What is being asked ▸ The answer must reproduce every record exactly, with all pictures omitted.

** Records for processing follows **

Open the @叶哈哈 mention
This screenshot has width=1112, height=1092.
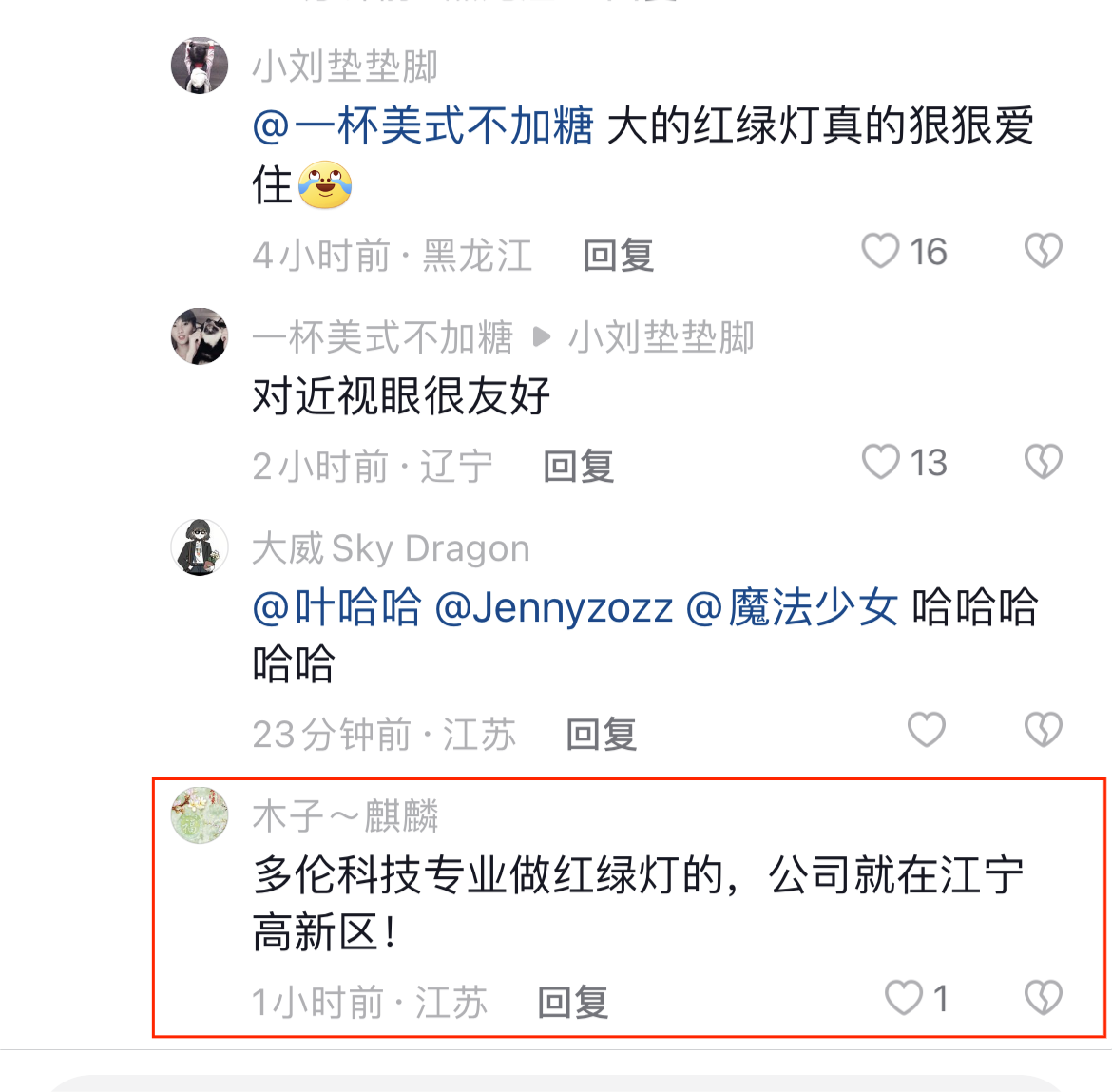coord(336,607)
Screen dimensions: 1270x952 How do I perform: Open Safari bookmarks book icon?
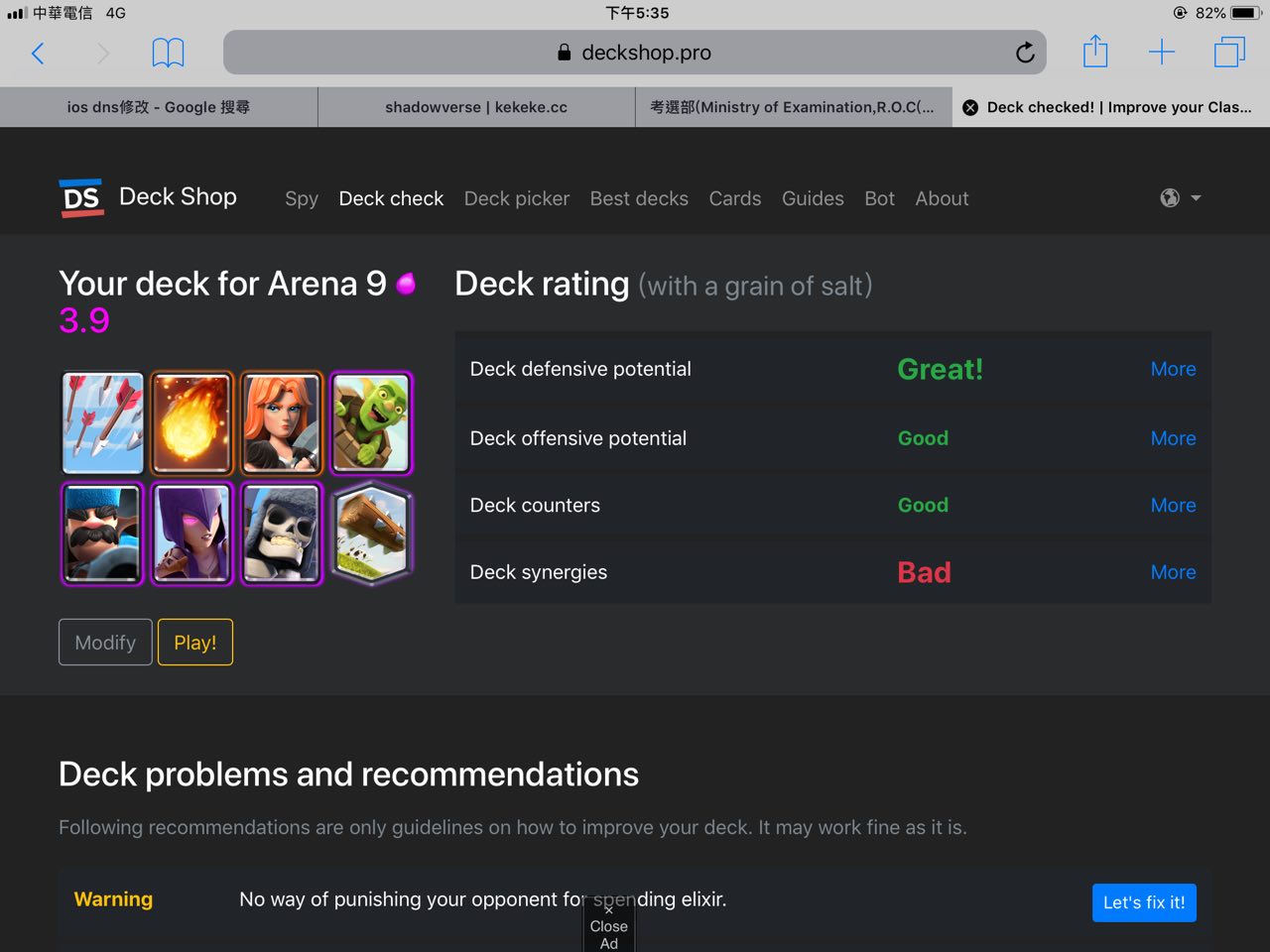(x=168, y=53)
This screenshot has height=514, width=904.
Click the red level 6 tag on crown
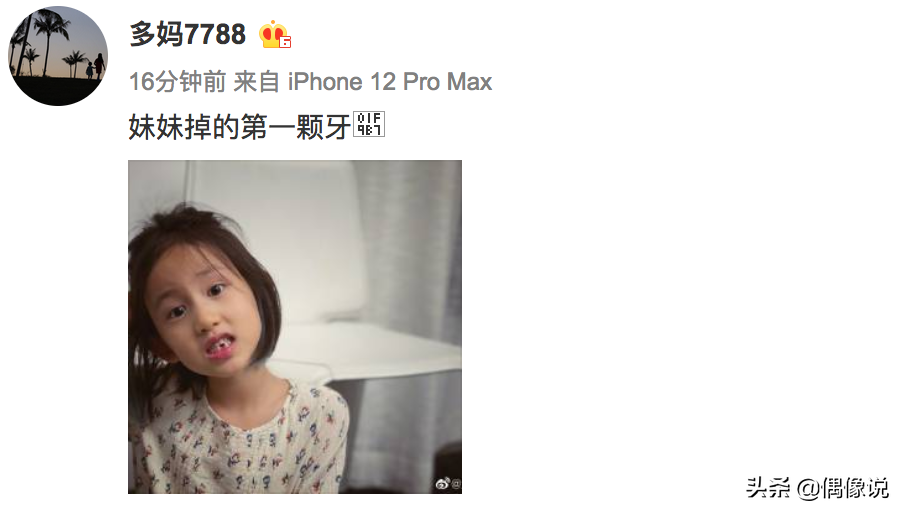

** End of Records for processing **

Problem solution ▸
Open the @叶哈哈 mention
This screenshot has width=1112, height=1092.
coord(336,607)
Screen dimensions: 1270x952 How do I perform: Open Safari bookmarks book icon?
(x=168, y=53)
This screenshot has height=514, width=904.
Click the red level 6 tag on crown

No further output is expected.